Start of Block
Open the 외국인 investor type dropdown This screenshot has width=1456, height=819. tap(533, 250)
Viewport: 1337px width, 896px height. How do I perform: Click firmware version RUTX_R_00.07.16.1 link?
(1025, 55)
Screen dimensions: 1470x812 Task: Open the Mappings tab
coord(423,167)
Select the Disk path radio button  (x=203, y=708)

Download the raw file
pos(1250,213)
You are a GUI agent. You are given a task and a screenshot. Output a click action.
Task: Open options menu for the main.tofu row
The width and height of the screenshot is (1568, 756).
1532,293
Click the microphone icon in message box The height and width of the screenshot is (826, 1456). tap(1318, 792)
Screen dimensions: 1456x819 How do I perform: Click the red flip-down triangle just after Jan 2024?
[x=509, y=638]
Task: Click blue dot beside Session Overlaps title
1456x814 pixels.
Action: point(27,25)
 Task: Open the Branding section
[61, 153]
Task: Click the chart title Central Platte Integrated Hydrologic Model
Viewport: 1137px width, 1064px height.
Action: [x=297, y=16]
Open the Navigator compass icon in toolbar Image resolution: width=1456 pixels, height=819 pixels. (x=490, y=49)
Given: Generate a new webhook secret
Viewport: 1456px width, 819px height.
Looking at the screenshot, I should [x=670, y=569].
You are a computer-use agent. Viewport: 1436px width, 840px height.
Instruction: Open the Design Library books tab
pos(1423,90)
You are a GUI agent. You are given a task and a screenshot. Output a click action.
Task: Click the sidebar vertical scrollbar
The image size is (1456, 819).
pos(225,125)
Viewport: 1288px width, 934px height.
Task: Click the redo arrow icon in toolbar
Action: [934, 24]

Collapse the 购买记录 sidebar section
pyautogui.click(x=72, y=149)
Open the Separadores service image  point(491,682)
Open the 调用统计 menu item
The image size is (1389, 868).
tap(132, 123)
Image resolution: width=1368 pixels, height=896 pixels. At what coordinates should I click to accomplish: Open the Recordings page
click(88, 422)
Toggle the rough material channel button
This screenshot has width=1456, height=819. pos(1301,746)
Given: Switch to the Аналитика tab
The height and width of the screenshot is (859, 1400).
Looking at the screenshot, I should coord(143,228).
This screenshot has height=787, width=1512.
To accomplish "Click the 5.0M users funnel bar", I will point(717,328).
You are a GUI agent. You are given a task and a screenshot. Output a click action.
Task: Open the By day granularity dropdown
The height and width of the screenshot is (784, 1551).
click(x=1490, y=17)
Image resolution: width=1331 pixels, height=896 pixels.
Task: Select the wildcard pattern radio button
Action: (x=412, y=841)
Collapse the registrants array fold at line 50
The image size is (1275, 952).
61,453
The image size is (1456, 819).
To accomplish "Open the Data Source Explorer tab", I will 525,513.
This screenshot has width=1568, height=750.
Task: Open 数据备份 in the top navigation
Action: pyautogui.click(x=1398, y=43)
End of Block
▸ **What needs to be done**: Reproduce exactly the lines from the beginning of the entries above up to and including the line that contains "You are a computer-use".

▸ **Solution to this exercise**:
Open the 외국인 investor type dropdown This screenshot has width=1456, height=819. tap(533, 250)
Viewport: 1337px width, 896px height. How do I perform: Click firmware version RUTX_R_00.07.16.1 link?
(1025, 55)
Screen dimensions: 1470x812 Task: Open the Mappings tab
coord(423,167)
Select the Disk path radio button  (x=203, y=708)

Download the raw file
pos(1250,213)
You are a GUI agent. You are given a task and a screenshot. Output a click action.
Task: Open options menu for the main.tofu row
The width and height of the screenshot is (1568, 756).
1532,293
Click the microphone icon in message box The height and width of the screenshot is (826, 1456). tap(1318, 792)
Screen dimensions: 1456x819 How do I perform: Click the red flip-down triangle just after Jan 2024?
[x=509, y=638]
Task: Click blue dot beside Session Overlaps title
1456x814 pixels.
Action: point(27,25)
 Task: Open the Branding section
[61, 153]
Task: Click the chart title Central Platte Integrated Hydrologic Model
Viewport: 1137px width, 1064px height.
Action: [x=297, y=16]
Open the Navigator compass icon in toolbar Image resolution: width=1456 pixels, height=819 pixels. (x=490, y=49)
Given: Generate a new webhook secret
Viewport: 1456px width, 819px height.
Looking at the screenshot, I should [x=670, y=569].
You are a computer-use agent. Viewport: 1436px width, 840px height.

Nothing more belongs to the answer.